Parents, we know you have many questions about how your children can learn a language online. Below are 5 Frequently Asked Questions and 5 Tips to help you and your child have the best experience on italki.
Frequently Asked Questions:
1. Can my child have their own italki account?
No -- italki requires account owners to be at least 18 years old. italki is a platform where you can arrange language lessons for your children. This means you will be responsible for payments, scheduling, and communication with your child’s teacher. You are the user of the website and mobile app, and any online activity done with your child should be monitored by you. This is the best way to ensure your child has a safe and positive experience.
We have more tips on digital safety here: Parent’s your guide to digital safety on italki
2. How do I choose a teacher for my child?
Finding the right teacher can be daunting, but luckily italki is here to help! The main tool is our teacher search. Start by choosing the language you want to learn. For beginners, we also suggest looking for teachers that can speak a language that your child speaks. Most importantly, select "Kids" as a lesson category. This will filter the list to those teachers with experience teaching younger learners. You can also search for keywords such as "Kids Homework tutor", "Kids Conversation", etc. All of this should help you find your child's perfect match.
3. How can I help my child learn a language that I don’t know?
It is okay to not know the language your child is learning! Professional teachers on italki should be experienced with learners starting from zero. We also think it is important to be a good role model for your child -- be curious, open to making mistakes, and interested in learning how to learn. If your child is struggling with making progress, please know that this is totally natural and part of the learning process. You can also communicate with their teacher to learn more about how to be supportive if your child is struggling.
4. How much time should my child spend studying outside of class?

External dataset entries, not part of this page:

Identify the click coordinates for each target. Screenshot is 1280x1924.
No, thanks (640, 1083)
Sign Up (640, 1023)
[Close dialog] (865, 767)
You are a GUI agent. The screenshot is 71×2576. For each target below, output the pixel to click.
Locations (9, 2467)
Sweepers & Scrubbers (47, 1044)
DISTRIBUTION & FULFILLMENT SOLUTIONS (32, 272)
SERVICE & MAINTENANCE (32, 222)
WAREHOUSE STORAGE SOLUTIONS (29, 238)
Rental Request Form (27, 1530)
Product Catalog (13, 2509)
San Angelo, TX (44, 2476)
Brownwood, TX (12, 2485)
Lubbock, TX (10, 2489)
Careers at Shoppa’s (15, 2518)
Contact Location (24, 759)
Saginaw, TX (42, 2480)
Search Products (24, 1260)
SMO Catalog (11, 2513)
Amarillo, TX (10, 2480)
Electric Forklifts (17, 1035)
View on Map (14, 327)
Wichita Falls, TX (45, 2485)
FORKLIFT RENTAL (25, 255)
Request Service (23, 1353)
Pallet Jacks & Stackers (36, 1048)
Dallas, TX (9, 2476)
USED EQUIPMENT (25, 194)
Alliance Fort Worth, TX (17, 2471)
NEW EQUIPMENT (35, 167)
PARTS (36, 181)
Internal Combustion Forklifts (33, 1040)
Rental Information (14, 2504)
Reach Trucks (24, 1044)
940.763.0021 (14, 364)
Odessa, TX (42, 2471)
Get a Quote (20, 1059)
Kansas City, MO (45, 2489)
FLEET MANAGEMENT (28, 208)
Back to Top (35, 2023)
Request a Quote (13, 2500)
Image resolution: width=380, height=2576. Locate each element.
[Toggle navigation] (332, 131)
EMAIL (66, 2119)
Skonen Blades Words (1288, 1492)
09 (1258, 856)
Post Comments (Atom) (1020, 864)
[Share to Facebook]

Every child is different, and this can also depend on the child's age, language level, educational goals, schedule, workload, and personal situation. There is research that states there are benefits for children practicing their second language for 15-20 minutes a day. In general, the more a child practices, the faster they will make progress on a language. However, this should be balanced against overwork and burnout.
5. How can I connect to other parents and study groups for my child?
On italki’s community, users can connect and message each other. You can reach out to other parents to share experiences using italki and discuss how best to help your child learn a language. Remember that you are the account owner and not the child. As always, please be careful about sharing personal information and practice good digital safety.
Tips for Learning:
1. Establish a routine for learning!
Creating good learning habits is important for your child's overall development. With italki’s booking feature, you can create a consistent schedule by scheduling lessons at similar times each week. A routine can help a learner to make steady progress over time.
2. Stay in touch with the teacher!
Communicate periodically with your child’s teacher. Ask them questions, follow up on your child's progress, and bring up any concerns. Teachers should communicate with you regularly, but parents should also reach out if something is unclear. Also, please be respectful of your teacher's time. They may be very busy and may need time to respond.
3. Choose a good place to learn!
Having a dedicated location for class can help your child feel comfortable and productive in class. Changing locations is possible with online classes, but moving can make it harder for the teacher to keep the child-focused on learning. Make sure an adult is nearby, and able to monitor the class ("keeping the door open"). Please practice good digital safety.
4. Provide positive feedback!
Motivation is important in anything we do as children and as adults. In an offline environment, children would receive praise and motivation from their peers as well as their teachers. In an online environment, it's important to try to bring the same positive energy. Remember to celebrate small achievements and praise good efforts from your child.
5. Help the learner take charge of their own learning!
Over time, we think learners should take charge of their own learning. We believe the more a student is able to direct their learning, the more likely they will find things that interest them. This does not mean there will not be times when motivation is low and studying is a struggle -- that is expected! Remember to be supportive, and understand that learning is a lifelong endeavor.